Most of those reasons revolve around story structure and plot decisions. The middle novel in a trilogy is usually where momentum starts to build towards some overall story arc. In Outpost, the story kind of just strolled along, maintaining a fairly narrow focus. Never throughout it did I feel like Aguirre was working towards anything in specific and therefore got kind of bored without anything broader conflicts driving the story (there were many excellent, often emotional narrow conflicts, but I feel as though the story could’ve been much stronger with both). Because the characters didn’t have anything to strive for other than just plain survival, it kind of left me feeling like there was no hope. In the first one, they at least had a brighter future to look forward to, but I missed having even a hint of that here.

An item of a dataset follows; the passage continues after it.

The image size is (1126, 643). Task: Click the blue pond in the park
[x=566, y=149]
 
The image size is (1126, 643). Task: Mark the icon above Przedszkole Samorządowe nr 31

If I do read on, it will be for love of the characters. I mentioned in my review of Enclave (and probably every other Aguirre review I’ve done) that this author is a master of profound characters. The main protagonists, Deuce, is a wonderfully complicated character because she’s trying to fit in a world much different from the one she grew up in. Not once did Deuce behave untrue to herself in order to fit the mold of a typical teen heroine, and I thought she was absolutely charming. I’m inclined to compare her to Katniss, but I feel that would do Deuce a disservice – she stands strong on her own and didn’t in any way feel like a knockoff. And her conflicts were compelling – she thought about things so differently than I would that it was completely fascinating. Throughout the story, she remained true to her roots while still managing to grow beyond them and adapt – it was awesome.

I should acknowledge that up until Outpost I had been reading dystopian after dystopian for several months running and was on the verge of getting burnt out in the genre. Let’s face it, they are not exactly what you call “uppers.” Outpost was sort of the last straw, convincing me that I needed to read something else for a while. Even so, I am fairly certain I will pick up the final book, Horde, if for nothing else than my love of the main character… Maybe not for a few months though – I still get depressed just thinking about this book.

Recommended Reading: I would suggest this to people who love zombie stories and teen books with an edge. Even though I’m most definitely not on the zombie bandwagon, I think others who are would really enjoy Aguirre’s take on them.